* _GIVEN INFORMATION_

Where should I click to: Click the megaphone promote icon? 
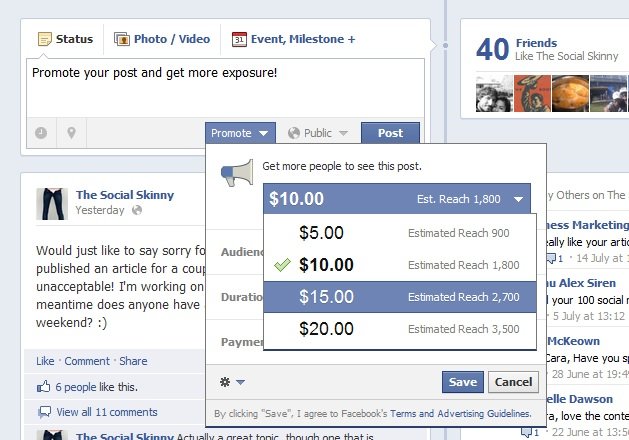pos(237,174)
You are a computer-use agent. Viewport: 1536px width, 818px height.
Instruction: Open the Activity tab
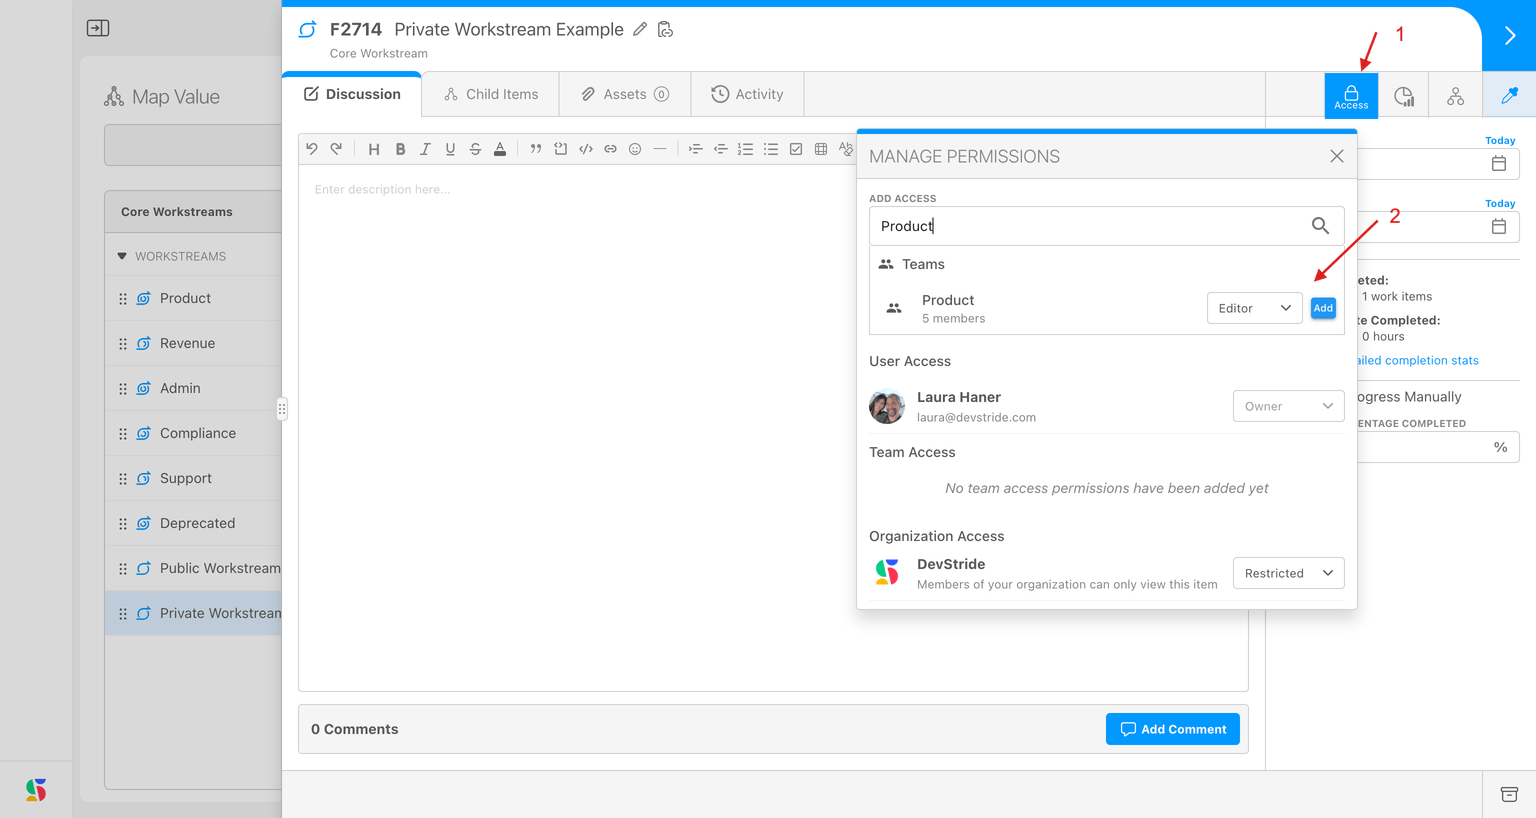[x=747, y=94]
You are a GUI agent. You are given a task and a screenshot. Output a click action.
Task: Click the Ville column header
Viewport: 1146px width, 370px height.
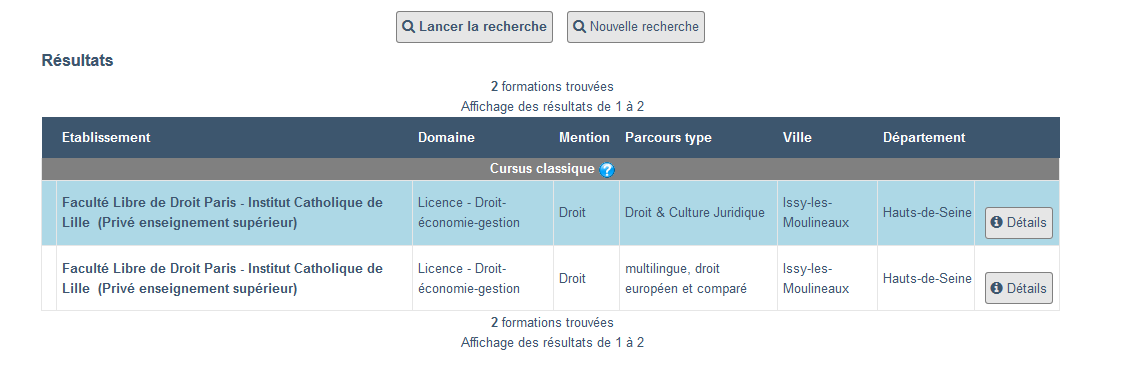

* _YOUR TASK_
Would you write out an exact copy of the entries above, with no images?

* _THE COMPLETED TASK_
Where should I click to: Click the megaphone promote icon? 
pos(237,174)
You are a computer-use agent. Viewport: 1536px width, 818px height.
Instruction: Open the Activity tab
[x=747, y=94]
You are a GUI agent. You are given a task and a screenshot. Output a click action.
Task: Click the Ville column header
Viewport: 1146px width, 370px height.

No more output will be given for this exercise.